Lahiya – Wakil Ketua Umum Partai Gerindra Arief Poyuono membantah jika partainya memeras Ketua Kamar Dagang Indonesia La Nyalla Mahmud Matalitti agar bisa maju dalam Pilgub Jatim 2018.

Arief menyatakan jika permintaan sebesar Rp 40 miliar tersebut itu tidak benar. Jikapun itu benar, maka uang tersebut sejatinya digunakan untuk membayar saksi yang ada di setiap Tempat Pemungutan Suara (TPS).

Arief juga menegaskan jika permintaan tersebut digunakan untuk saksi, maka hal itu sangat wajar.

“Kalaupun itu benar adalah sangat wajar,” ujar Arief dalam keterangan tertulis, Kamis (11/1/2018), dikutip dari tempo.co.

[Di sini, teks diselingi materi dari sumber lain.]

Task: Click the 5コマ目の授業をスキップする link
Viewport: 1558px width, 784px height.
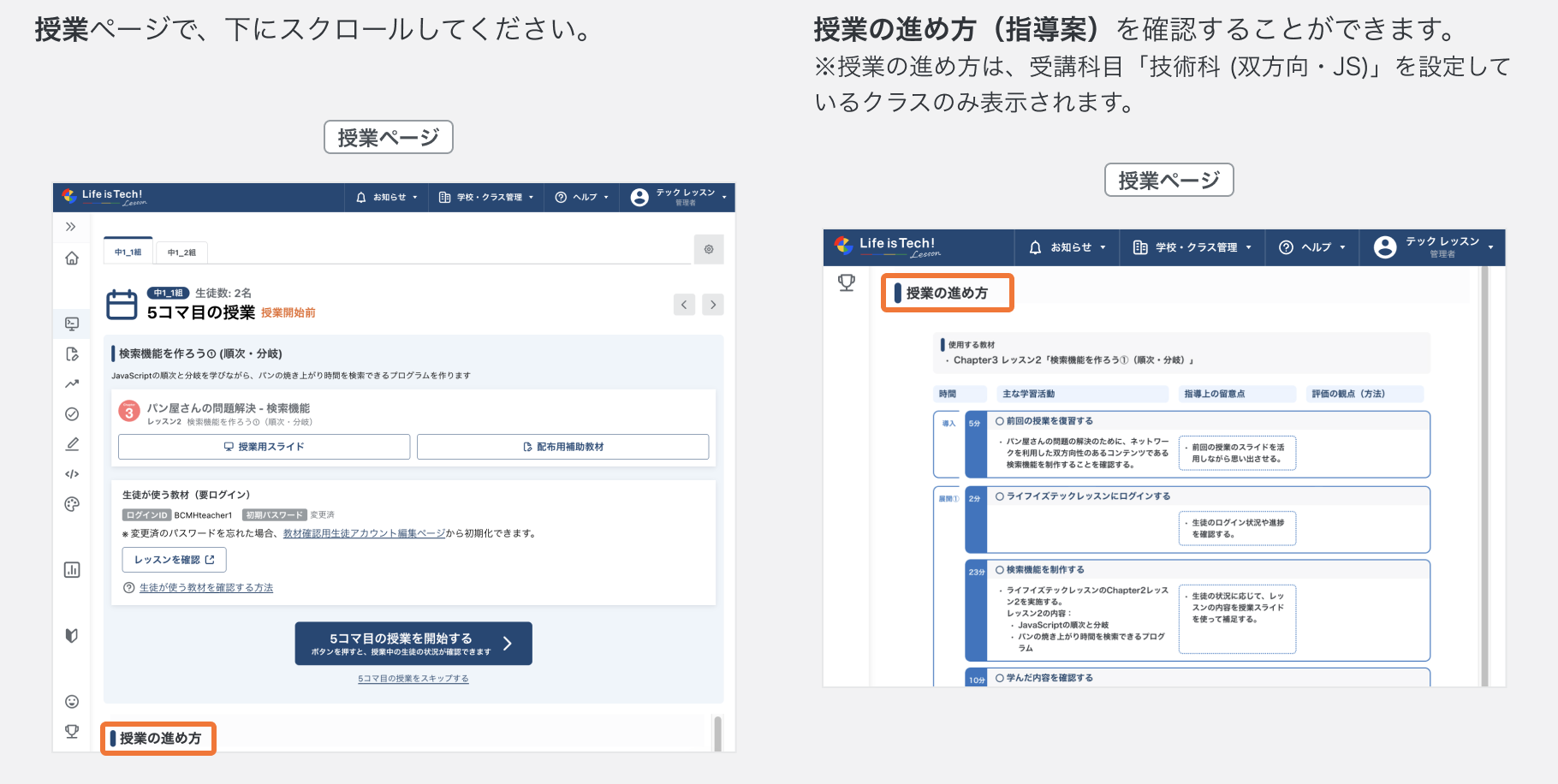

Baca Juga: La Nyalla: Saya Ini Orang Bego Kalau Masih Mau Mendukung Prabowo

Menurut Arief, kalau memang benar La Nyalla dimintai uang, maka itu untuk saksi di TPS. Dirinya mengatakan jika salah satu kunci pemenangan calon di Pilkada adalah para saksi yang bekerja di TPS.

“Kuncinya adalah kekuatan para saksi di TPS,” ucapnya.

Ia lantas merinci jumlah TPS yang ada di 38 kabupaten kota adalah sebanyak 68.511 pada Pemilihan Gubernur Jawa Timur nanti. Setiap TPS dibutuhkan sedikitnya tiga orang saksi.

“Kalau uang makan Rp 200 ribu per orang, maka dibutuhkan Rp 41 miliar. Belum lagi saksi-saksi di tingkat PPS, PPK dan KPUD,” katanya.

Disamping itu, untuk pelatihan para saksi juga dibutuhkan dana yang tidak sedikit. Menurutnya, untuk pelatihan sebelum pencoblosan itu butuh dana sekitar Rp 20,5 miliar.

Ia juga menjelaskan jika memang dalam proses ada kekurangan dana, maka para kader akan patungan untuk mencukupinya. Dirinya mengambil contoh di Pilkada DKI Jakarta saat Gerindra mengusung Anies Baswedan dan Sandiaga Uno.

“Kekurangan itu yang menanggung itu ya kader, seperti pada Pilgub DKI Jakarta seluruh kader urunan bantu Anies-Sandi,” tuturnya.